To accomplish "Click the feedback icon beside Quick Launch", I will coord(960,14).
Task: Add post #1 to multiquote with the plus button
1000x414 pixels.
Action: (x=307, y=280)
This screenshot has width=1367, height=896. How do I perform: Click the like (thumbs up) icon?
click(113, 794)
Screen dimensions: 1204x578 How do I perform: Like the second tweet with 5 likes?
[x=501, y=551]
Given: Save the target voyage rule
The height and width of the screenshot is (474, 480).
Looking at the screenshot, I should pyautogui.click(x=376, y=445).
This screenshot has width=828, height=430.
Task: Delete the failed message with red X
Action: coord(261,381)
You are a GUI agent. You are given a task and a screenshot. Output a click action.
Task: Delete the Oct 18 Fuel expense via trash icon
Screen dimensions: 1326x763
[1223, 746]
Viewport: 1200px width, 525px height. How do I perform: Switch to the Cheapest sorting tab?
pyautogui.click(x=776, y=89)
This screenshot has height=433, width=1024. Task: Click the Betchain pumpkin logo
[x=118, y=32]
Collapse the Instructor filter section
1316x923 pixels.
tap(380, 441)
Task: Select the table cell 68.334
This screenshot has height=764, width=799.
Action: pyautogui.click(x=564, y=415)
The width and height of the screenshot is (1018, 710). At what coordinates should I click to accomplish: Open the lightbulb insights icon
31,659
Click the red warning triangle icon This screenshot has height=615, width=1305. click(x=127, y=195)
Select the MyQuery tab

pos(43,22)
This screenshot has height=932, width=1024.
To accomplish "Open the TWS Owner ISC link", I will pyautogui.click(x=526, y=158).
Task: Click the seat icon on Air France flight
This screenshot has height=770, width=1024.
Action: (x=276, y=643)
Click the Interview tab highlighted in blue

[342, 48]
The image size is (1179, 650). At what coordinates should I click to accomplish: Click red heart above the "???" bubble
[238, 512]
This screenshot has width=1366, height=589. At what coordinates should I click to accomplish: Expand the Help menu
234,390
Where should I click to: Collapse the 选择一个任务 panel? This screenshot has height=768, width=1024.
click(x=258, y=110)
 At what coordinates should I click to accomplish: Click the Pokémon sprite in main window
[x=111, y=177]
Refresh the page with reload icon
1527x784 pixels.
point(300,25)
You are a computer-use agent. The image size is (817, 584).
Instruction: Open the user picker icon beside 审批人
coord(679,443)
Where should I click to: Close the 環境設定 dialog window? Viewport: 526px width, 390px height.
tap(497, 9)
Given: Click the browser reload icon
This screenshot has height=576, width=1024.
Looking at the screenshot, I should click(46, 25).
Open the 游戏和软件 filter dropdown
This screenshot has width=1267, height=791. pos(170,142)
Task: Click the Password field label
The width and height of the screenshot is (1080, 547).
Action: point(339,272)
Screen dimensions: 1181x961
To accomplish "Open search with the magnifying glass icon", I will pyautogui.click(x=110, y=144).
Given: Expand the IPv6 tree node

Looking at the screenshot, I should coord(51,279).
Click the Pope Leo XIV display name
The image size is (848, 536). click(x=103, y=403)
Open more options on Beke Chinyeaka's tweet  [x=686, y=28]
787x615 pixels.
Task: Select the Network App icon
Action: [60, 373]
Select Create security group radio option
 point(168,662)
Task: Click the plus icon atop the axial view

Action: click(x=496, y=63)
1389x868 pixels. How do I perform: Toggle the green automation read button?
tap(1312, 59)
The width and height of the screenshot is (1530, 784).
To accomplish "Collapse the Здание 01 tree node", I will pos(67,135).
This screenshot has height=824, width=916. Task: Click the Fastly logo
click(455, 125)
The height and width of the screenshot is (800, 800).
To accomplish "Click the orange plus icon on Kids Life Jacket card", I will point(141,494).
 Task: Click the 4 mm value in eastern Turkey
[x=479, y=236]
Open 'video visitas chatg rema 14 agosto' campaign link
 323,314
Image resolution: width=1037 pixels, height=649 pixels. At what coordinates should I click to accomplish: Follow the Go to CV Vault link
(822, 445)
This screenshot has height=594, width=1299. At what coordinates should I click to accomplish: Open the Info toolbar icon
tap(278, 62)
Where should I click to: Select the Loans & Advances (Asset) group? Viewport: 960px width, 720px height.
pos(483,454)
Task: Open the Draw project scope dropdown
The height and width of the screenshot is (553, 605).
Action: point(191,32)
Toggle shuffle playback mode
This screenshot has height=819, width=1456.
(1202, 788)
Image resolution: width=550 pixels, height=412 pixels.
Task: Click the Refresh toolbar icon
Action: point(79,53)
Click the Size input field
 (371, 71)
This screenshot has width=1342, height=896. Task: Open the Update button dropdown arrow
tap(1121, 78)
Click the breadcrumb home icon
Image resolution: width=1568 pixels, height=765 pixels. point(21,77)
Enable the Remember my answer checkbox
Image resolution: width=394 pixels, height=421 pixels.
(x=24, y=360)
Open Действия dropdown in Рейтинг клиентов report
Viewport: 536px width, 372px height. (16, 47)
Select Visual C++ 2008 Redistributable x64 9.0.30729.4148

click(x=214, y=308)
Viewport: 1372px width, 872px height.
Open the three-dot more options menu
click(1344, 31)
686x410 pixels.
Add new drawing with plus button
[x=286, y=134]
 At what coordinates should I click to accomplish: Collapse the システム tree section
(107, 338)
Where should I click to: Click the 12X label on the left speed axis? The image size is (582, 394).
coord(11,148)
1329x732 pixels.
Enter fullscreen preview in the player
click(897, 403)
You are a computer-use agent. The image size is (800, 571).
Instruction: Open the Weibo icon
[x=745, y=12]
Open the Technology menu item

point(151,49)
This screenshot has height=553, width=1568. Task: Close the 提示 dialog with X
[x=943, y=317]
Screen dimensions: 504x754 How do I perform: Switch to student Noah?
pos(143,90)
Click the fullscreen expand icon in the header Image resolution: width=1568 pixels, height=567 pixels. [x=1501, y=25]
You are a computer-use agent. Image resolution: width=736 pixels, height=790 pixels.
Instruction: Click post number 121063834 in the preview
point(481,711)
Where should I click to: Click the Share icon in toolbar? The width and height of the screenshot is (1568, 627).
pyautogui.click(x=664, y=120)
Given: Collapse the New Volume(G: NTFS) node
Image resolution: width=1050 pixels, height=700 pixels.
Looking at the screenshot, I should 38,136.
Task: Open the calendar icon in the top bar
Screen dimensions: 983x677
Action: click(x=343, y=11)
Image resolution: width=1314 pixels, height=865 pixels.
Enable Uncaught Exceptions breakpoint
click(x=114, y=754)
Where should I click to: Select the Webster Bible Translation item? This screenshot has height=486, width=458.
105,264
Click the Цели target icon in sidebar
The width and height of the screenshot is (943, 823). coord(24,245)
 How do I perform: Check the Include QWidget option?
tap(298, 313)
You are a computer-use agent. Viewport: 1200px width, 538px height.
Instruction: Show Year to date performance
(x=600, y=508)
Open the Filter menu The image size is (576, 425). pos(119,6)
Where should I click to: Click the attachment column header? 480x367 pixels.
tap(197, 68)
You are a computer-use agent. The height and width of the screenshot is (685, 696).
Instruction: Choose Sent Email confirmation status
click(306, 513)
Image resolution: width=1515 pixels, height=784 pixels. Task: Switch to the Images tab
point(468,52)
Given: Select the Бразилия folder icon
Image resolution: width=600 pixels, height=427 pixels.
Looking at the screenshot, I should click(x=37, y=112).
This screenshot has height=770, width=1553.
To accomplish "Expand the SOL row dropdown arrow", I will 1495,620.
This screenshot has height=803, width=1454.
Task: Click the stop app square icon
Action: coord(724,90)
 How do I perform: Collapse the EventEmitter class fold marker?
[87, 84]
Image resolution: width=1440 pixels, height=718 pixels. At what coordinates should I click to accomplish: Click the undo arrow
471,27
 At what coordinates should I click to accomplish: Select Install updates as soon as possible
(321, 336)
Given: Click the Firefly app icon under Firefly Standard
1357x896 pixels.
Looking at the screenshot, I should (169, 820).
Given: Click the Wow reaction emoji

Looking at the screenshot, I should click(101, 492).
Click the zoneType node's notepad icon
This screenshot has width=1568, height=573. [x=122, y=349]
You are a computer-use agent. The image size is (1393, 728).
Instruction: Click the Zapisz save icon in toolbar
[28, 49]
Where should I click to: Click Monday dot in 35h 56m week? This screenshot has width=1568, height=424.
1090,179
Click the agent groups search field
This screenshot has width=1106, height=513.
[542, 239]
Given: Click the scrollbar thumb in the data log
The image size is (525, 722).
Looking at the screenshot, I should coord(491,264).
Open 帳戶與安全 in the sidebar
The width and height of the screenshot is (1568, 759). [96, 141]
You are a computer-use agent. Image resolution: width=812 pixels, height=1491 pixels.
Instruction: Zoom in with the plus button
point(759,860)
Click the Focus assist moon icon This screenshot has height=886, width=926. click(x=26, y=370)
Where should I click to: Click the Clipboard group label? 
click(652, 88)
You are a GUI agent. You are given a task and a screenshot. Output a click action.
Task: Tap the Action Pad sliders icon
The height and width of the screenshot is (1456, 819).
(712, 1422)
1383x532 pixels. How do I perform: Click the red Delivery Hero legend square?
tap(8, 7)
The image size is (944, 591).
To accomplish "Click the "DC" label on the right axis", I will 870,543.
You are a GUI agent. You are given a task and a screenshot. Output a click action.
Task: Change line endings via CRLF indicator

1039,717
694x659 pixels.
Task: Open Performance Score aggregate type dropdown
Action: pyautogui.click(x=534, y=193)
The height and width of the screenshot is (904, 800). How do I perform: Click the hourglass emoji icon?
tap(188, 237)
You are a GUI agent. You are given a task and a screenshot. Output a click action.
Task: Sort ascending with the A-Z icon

Work instructions:
The exact lines of the material above starting at the one that contains "Open 帳戶與安全 in the sidebar" and ending at the one that contains "Task: Tap the Action Pad sliders icon" are what to retype; leave out everything else.

Answer to this problem:
Open 帳戶與安全 in the sidebar
The width and height of the screenshot is (1568, 759). [96, 141]
You are a computer-use agent. Image resolution: width=812 pixels, height=1491 pixels.
Instruction: Zoom in with the plus button
point(759,860)
Click the Focus assist moon icon This screenshot has height=886, width=926. click(x=26, y=370)
Where should I click to: Click the Clipboard group label? 
click(652, 88)
You are a GUI agent. You are given a task and a screenshot. Output a click action.
Task: Tap the Action Pad sliders icon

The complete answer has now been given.